I’ve coached a number of clients who do sales as part of their jobs. Therefore, feeling confident is highly important to them. Not surprisingly, many of them have tried to access this confidence linguistically, i.e. telling themselves to be positive, or repeating affirmations to themselves. There’s nothing wrong with this. However, I’m sure you can guess the outcome if we depend ONLY on this strategy. That is why I almost always enlist the body when I help my clients learn to be confident.
Can you describe the way you breathe when you are nervous? I’m sure you have some idea of how your nervous thoughts create that pattern of breathing. At the same time, I suggest to you that when you intentionally breathe in a different way, you can diminish your nervous thoughts. In my work with an individual who suffered emotional blocks when selling to high net worth clients, this was one of the areas that we practiced in. After analyzing his habits and work environment, I also experimented with him to discover different ways of sitting and speaking that essentially bypassed his nervous thoughts and neutralized what makes confidence difficult for him! He changed how he felt by changing how he was, physically. He was extremely pleased to able to sell like a boss, the very next day!
Make Confidence Easier for You
You can move closer to the outcomes you want when you start to understand what makes confidence difficult; when you work on yourself as not just as a mind, but as a whole being – language, emotions and body. Yes, confidence is a mind game in many ways, but notice how it is also an emotion – this means that it shows up in the mind AND in the body. The value that I bring to you as an ontological coach is that I can show you how to access this emotional state by intentionally taking control of your mind and body so that you can access the emotional state of confidence.
Another value in having the support of a coach in this is because your circumstances and needs are unique. What form your confidence takes and what makes it difficult may apply for you more than for others.
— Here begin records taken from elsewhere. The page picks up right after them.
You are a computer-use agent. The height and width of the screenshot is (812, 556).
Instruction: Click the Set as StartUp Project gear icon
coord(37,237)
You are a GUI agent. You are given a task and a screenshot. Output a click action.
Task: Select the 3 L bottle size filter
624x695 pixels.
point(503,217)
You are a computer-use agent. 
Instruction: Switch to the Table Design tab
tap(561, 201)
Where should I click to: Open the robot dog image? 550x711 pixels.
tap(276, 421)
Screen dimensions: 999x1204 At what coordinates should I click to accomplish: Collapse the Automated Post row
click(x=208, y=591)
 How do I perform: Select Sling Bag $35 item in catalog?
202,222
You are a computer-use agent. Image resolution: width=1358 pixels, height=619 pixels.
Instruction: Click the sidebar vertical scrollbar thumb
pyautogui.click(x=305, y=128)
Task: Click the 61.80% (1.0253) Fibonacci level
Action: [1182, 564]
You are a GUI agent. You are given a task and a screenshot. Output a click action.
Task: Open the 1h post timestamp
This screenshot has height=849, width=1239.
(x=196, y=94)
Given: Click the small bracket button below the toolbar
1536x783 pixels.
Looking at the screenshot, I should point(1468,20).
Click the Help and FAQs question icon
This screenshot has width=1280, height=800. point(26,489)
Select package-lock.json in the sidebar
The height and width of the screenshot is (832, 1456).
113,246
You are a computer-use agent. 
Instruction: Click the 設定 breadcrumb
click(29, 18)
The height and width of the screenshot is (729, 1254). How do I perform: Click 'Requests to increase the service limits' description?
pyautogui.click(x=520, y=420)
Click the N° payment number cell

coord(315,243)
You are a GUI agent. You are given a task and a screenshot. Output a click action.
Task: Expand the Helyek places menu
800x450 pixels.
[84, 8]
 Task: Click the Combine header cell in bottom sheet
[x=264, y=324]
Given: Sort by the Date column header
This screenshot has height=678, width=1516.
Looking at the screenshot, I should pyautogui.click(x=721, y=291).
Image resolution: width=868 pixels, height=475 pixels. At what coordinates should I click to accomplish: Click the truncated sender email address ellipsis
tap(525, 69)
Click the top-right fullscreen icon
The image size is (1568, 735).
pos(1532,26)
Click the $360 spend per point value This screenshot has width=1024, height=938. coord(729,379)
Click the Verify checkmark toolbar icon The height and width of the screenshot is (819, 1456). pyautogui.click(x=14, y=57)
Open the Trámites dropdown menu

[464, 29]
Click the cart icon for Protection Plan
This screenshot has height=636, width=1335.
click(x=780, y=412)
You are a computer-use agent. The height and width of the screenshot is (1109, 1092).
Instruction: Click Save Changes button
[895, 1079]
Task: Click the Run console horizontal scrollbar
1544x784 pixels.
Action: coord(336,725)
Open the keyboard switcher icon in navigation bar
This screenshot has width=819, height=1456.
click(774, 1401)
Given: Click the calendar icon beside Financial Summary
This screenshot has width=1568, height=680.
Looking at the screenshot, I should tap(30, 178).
Good coaching is essentially super-customized learning to help you harness your full potential.
Just bringing intentional curiosity into what wavers and what steadies you – such as your linguistic ‘actions’ and how you are ‘being’ physically – can make a big difference. You can also ask for help from your leaders, friends, family or a well-trained coach to make this shift.
With guidance and practice, confidence can be learnt. It need not be difficult or elusive.